Argentina have done it again. Somehow, against all odds and occasionally against the run of play, they've scraped through another knockout tie and booked their place in a World Cup semi-final against England—a fixture that promises to be genuinely generational.
There's something almost mythical about this Argentina team. They simply refuse to be eliminated from major tournaments. Back-to-back Copa America triumphs have been followed by a march through this World Cup that defies logic. Win back-to-back world titles? They're just two games away from joining an exclusive club.
Yet here's the uncomfortable truth: they're deeply flawed. Strikingly so, at times. And somehow, it never matters a jot.
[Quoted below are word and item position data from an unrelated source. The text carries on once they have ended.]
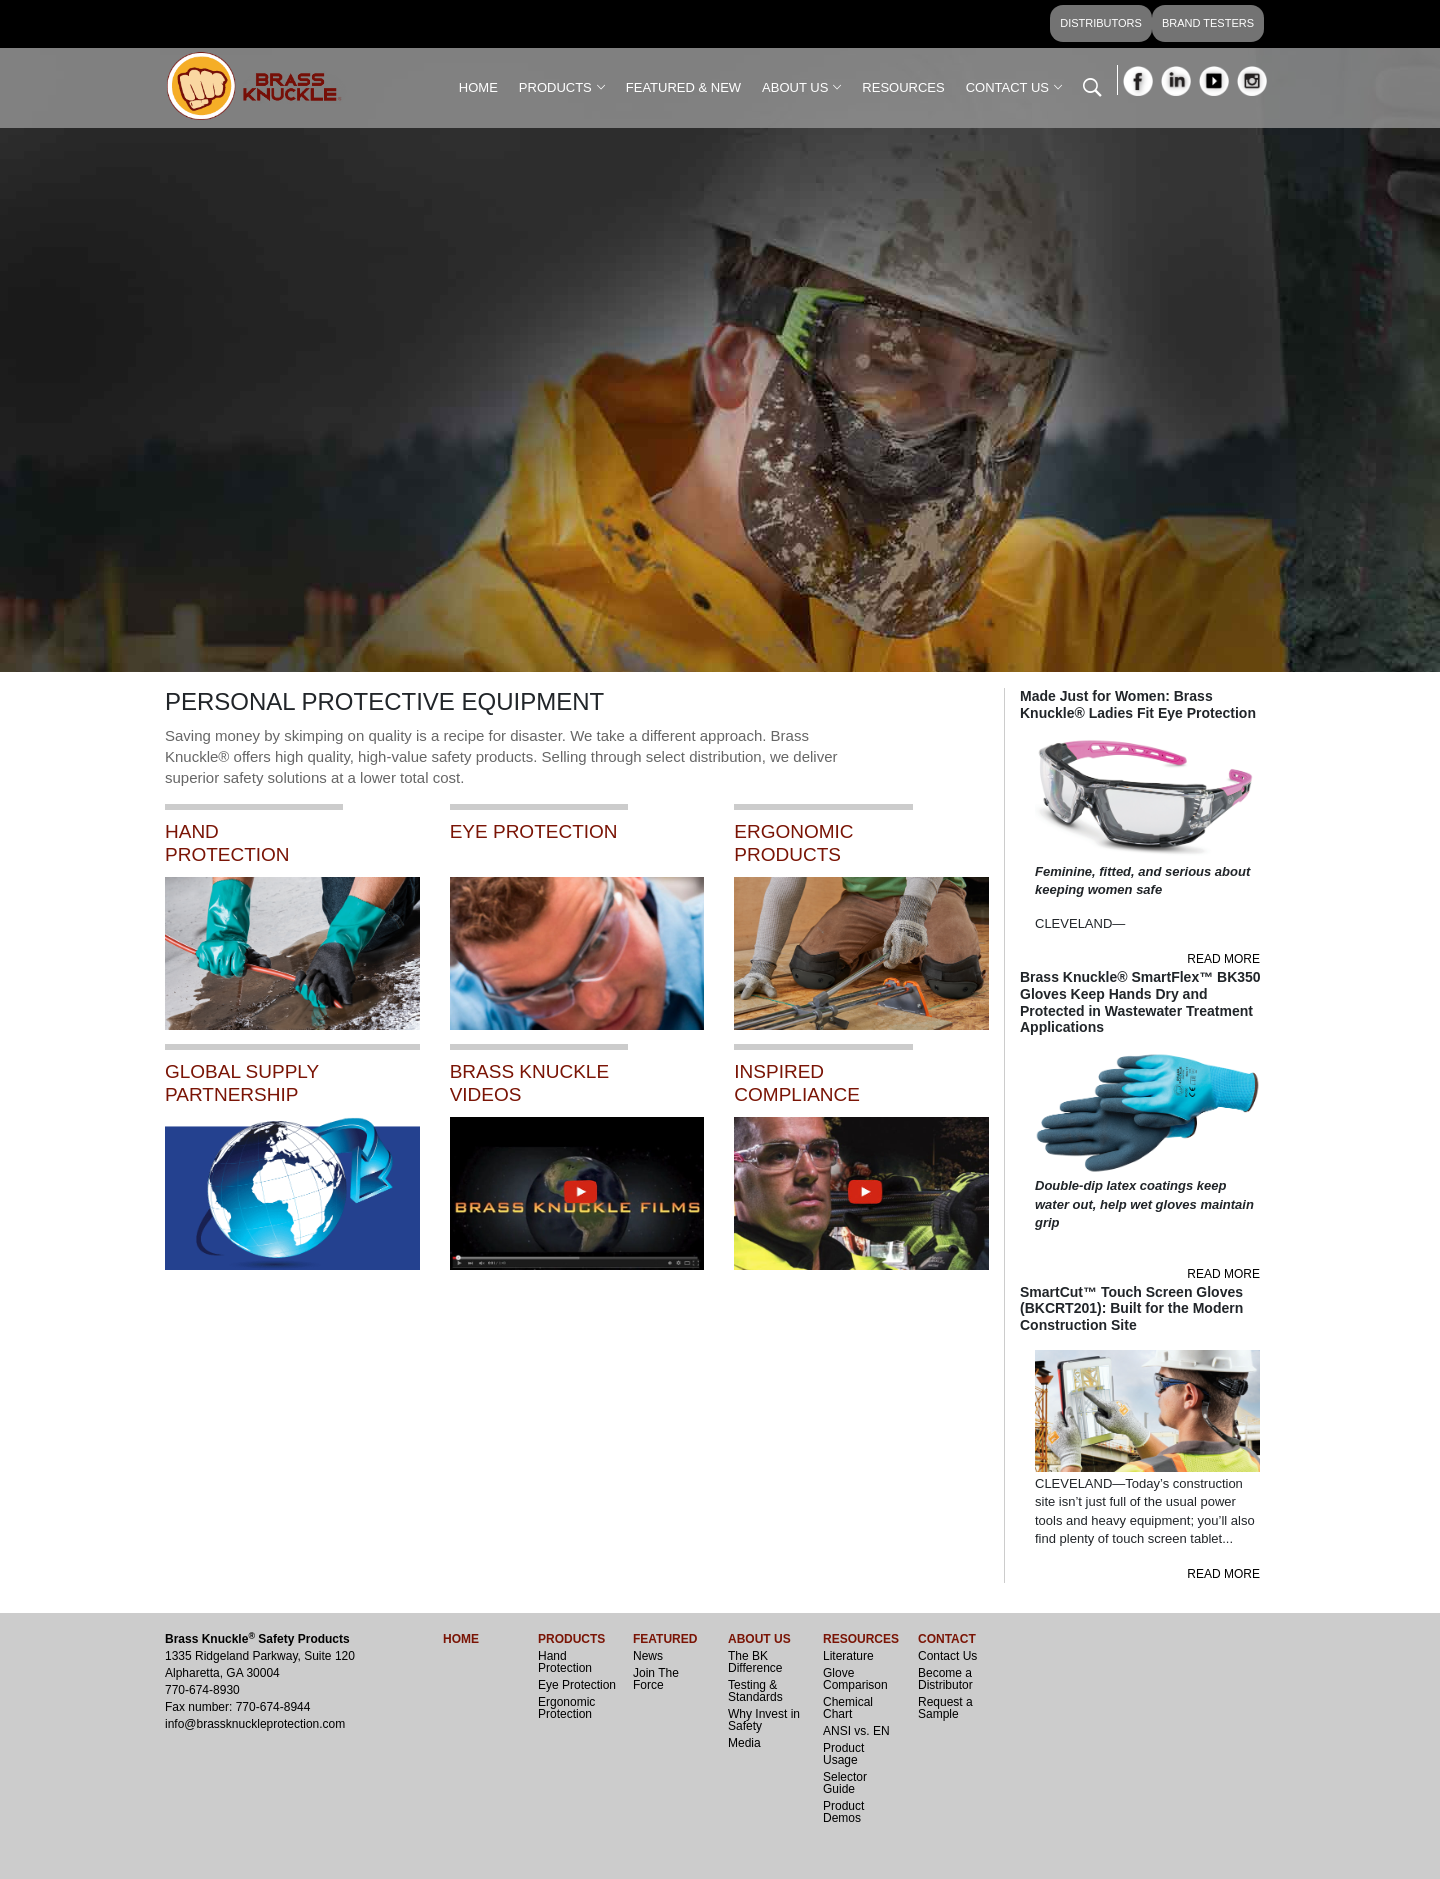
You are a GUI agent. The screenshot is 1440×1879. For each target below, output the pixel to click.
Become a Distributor (945, 1679)
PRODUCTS (555, 87)
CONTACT (947, 1639)
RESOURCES (903, 87)
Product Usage (843, 1754)
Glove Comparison (855, 1679)
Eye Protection (577, 1685)
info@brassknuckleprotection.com (255, 1724)
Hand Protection (565, 1662)
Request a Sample (945, 1708)
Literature (848, 1656)
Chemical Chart (848, 1708)
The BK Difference (755, 1662)
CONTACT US (1007, 87)
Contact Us (947, 1656)
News (648, 1656)
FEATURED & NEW (683, 87)
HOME (478, 87)
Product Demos (843, 1812)
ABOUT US (795, 87)
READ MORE (1223, 959)
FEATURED (665, 1639)
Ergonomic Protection (566, 1708)
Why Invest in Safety (764, 1720)
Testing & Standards (755, 1691)
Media (744, 1743)
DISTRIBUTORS (1101, 23)
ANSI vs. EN (856, 1731)
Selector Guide (845, 1783)
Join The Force (656, 1679)
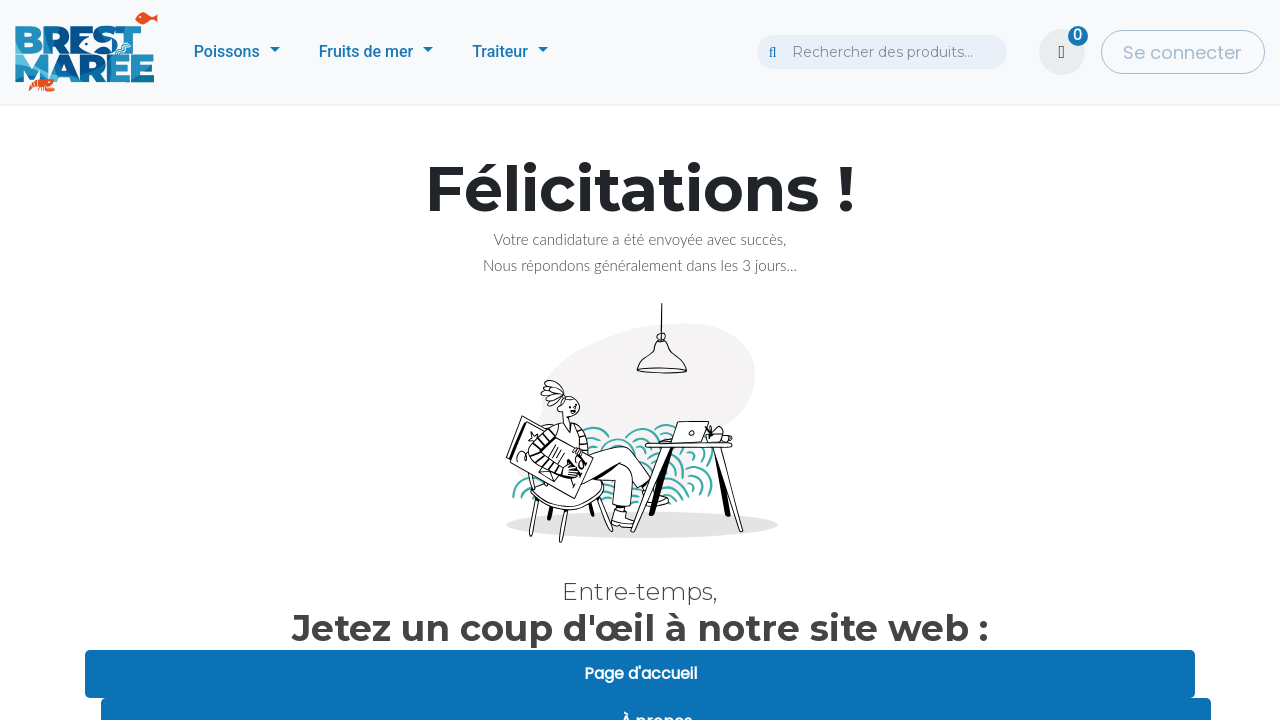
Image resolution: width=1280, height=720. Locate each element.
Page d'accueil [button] (640, 673)
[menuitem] (237, 52)
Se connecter (1182, 52)
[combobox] (882, 52)
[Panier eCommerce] (1062, 52)
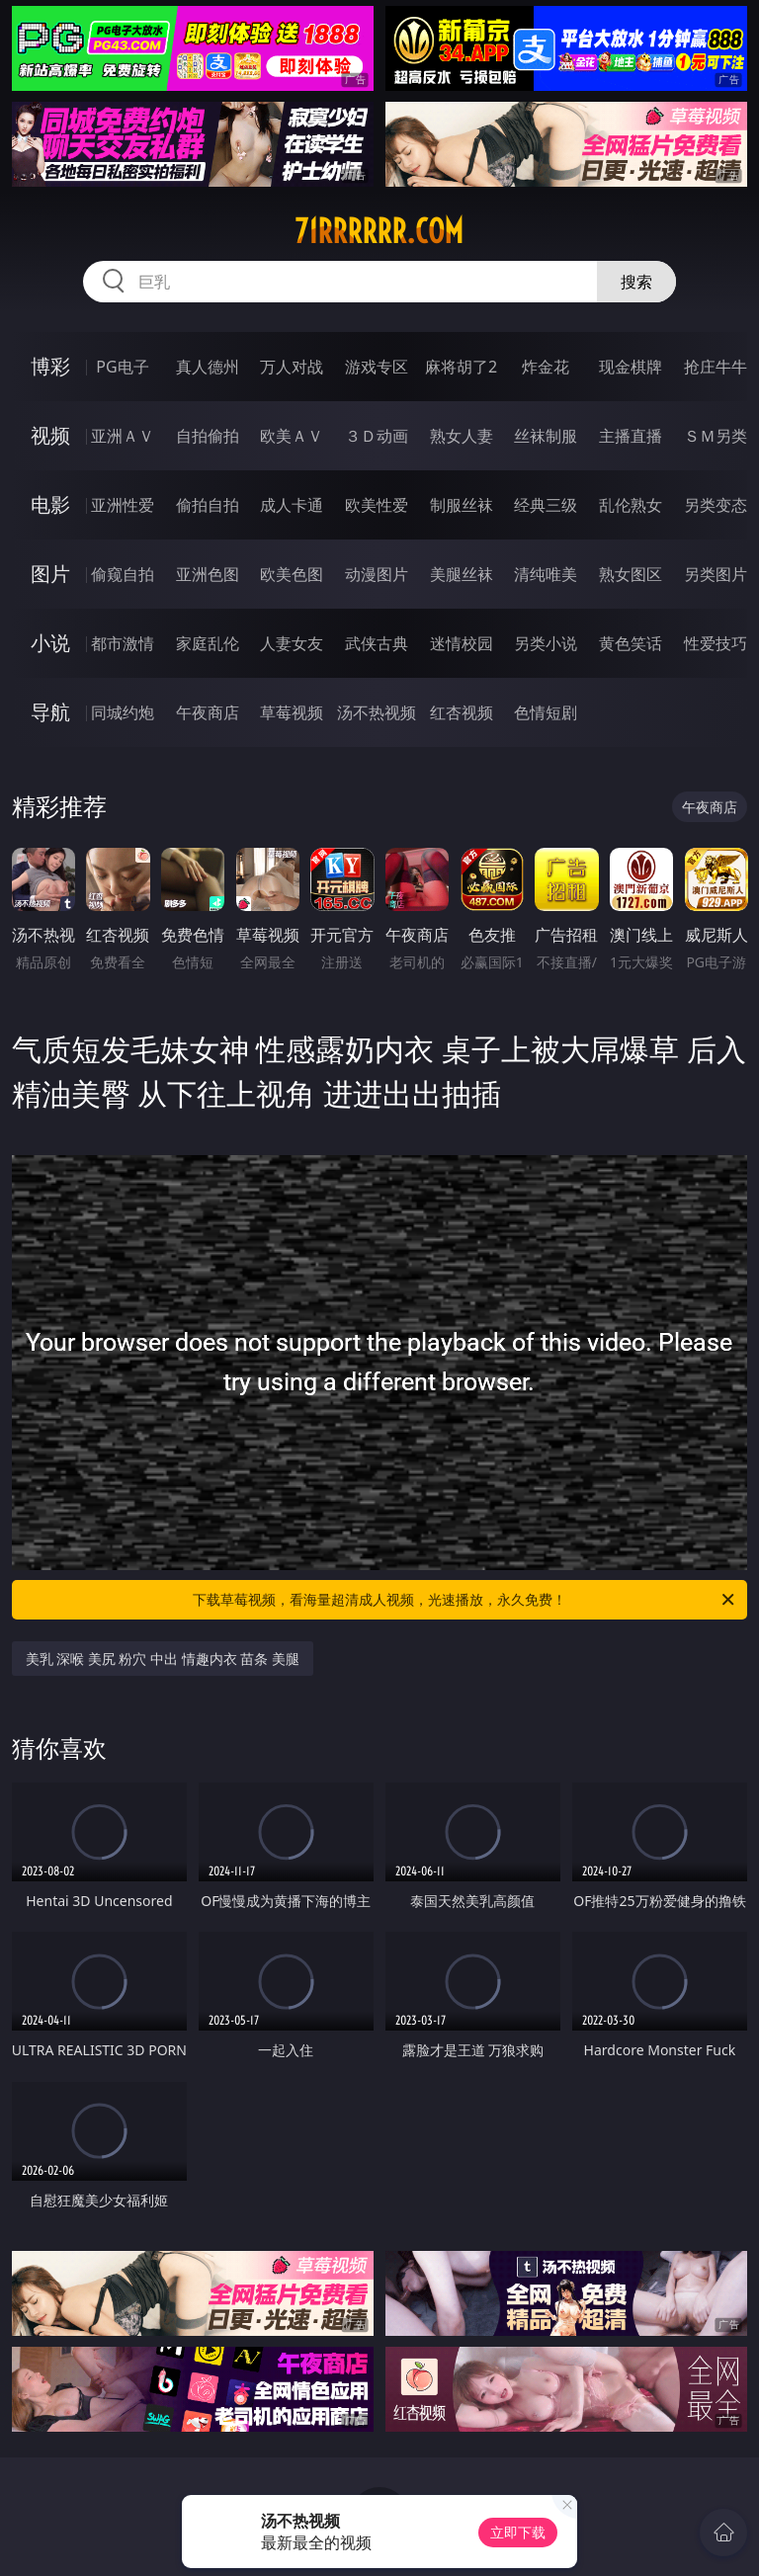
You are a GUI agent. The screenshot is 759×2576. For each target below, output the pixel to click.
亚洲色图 (207, 574)
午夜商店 (207, 712)
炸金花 (545, 366)
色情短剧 (545, 712)
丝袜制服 (545, 436)
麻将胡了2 (461, 366)
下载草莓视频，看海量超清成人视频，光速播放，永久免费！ (465, 1600)
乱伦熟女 (630, 505)
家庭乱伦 (207, 643)
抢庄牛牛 (715, 366)
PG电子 (122, 366)
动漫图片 (376, 574)
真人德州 (207, 366)
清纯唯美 (545, 574)
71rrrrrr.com (379, 231)
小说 (50, 642)
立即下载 (518, 2532)
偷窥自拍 (122, 574)
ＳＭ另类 (715, 436)
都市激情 (122, 643)
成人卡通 (291, 505)
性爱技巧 (715, 643)
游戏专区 (376, 366)
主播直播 (630, 436)
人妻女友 (291, 643)
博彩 (50, 366)
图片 (50, 573)
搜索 (636, 281)
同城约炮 (122, 712)
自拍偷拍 (207, 436)
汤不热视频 (376, 712)
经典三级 (545, 505)
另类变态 (715, 505)
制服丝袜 (461, 505)
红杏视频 (461, 712)
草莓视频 (291, 712)
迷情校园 (461, 643)
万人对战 (291, 366)
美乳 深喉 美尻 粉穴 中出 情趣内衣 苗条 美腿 (162, 1658)
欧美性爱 (376, 505)
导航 (50, 712)
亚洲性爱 (122, 505)
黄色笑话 (630, 643)
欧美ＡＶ (291, 436)
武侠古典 (376, 643)
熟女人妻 (461, 436)
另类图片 (715, 574)
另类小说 (545, 643)
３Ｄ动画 (376, 436)
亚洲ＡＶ (122, 436)
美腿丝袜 (461, 574)
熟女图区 (630, 574)
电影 (50, 504)
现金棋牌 (630, 366)
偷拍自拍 (207, 505)
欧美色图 (291, 574)
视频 (50, 435)
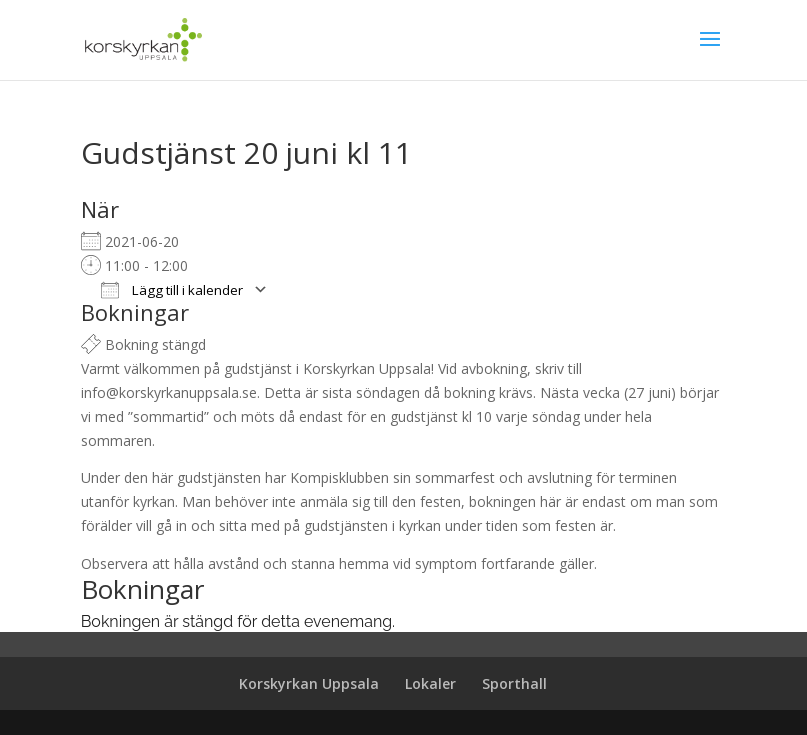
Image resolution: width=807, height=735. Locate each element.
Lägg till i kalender (172, 290)
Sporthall (514, 683)
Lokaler (430, 683)
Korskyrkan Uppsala (309, 683)
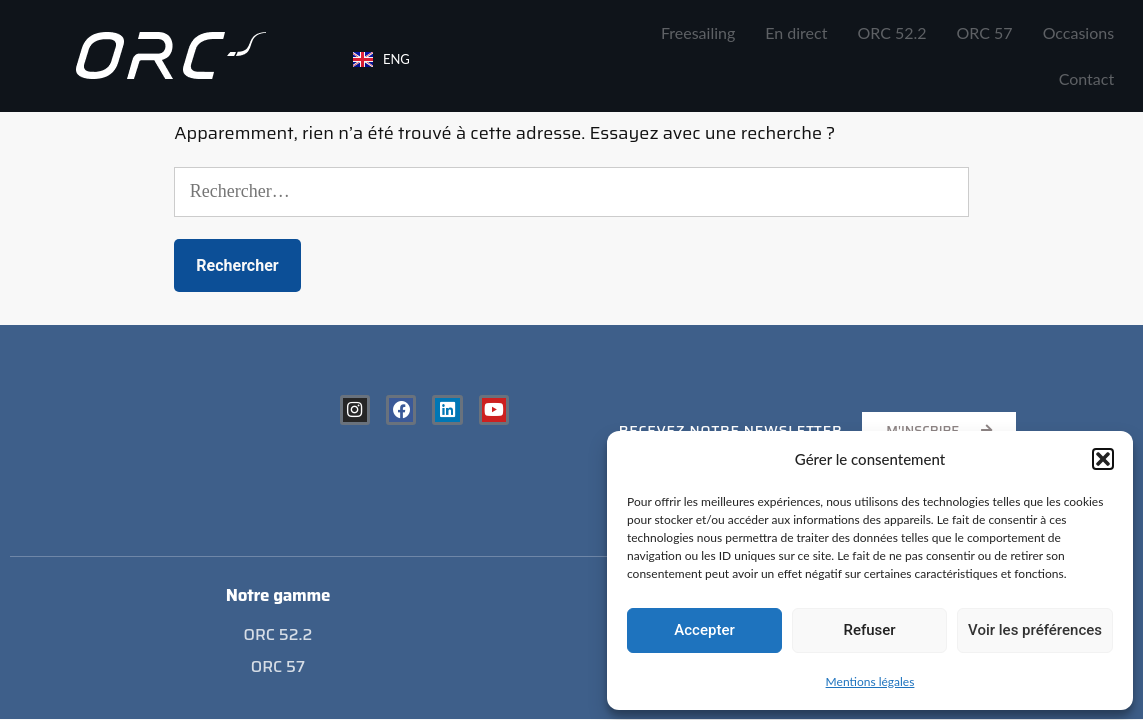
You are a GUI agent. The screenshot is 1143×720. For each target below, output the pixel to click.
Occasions (1079, 32)
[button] (1103, 459)
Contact (1086, 78)
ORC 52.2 (891, 32)
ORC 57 (985, 32)
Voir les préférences (1035, 630)
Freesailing (698, 32)
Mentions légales (870, 681)
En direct (796, 32)
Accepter (704, 630)
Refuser (869, 630)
This tournament has split itself into two distinct halves. France and Spain occupy one landscape—technically superior, cohesive, the footballing elite. On the other side sit England and Argentina: sporadically brilliant, occasionally dreadful, both having teetered on the brink of spectacular implosion before clawing their way through.
That semi-final will be chaos incarnate. Genuinely dangerous chaos. The winner emerges as second favourite for the final, yet arrives with such an absurd belief in destiny they'll be formidable opposition.
Against Switzerland, Argentina looked like they might actually breeze through for once. Alexis Mac Allister's early header from a corner seemed to promise a straightforward evening. Then the Swiss grew into it. By half-time they'd seized the initiative, and early in the second period Dan Ndoye slotted past the goalkeeper from a tight angle to level matters.
Argentina were in genuine peril. Their composure was visibly cracking.
Then Breel Embolo intervened with a dive so spectacularly terrible it defied comprehension. Already booked. Nowhere near the box. Minutes after his team had drawn level and seized momentum. A second yellow followed inevitably, and deservedly.
But the mechanism by which he received it raises thorny questions. VAR intervened citing "mistaken identity"—the same protocol used in the Tim Ream-Miguel Almiron incident on the tournament's opening weekend. The rule allowing such intervention is woolly enough that using it to punish dives through initially booking the wrong player is technically one interpretation. But was it the intended one?
Previously, nobody deployed "mistaken identity" to describe wrongly booking the diving player in such scenarios. VAR stamping out diving through this process feels like using the right tool for the wrong reason. The unintended consequences will haunt this tournament: eventually, a diver will escape punishment because the opposing player wasn't initially booked, creating an inconsistency that can't be explained away.
This is doubtless well-meaning rule-making clumsily worded rather than anything sinister. But throwing brand new regulations into a World Cup remains questionable practice. The fact that both USA and Argentina—the tinfoil brigade's least favourite teams—have benefited from these VAR decisions adds another layer of frustration.
What mattered most was that the correct-but-curious call shifted momentum decisively Argentina's way. Switzerland retreated into their shells, and the match crept toward penalties.
With fewer than ten minutes of extra-time remaining, Julian Alvarez produced a stunning, curling finish from distance that won the game. The sort of goal that settles any match, executed in perfect character for this Argentina side—the only quibble being that it wasn't Lionel Messi delivering it.
Lautaro Martinez added a third on the break, offering Argentina fans three glorious minutes without their fingernails in their teeth.
The countdown to that semi-final has begun.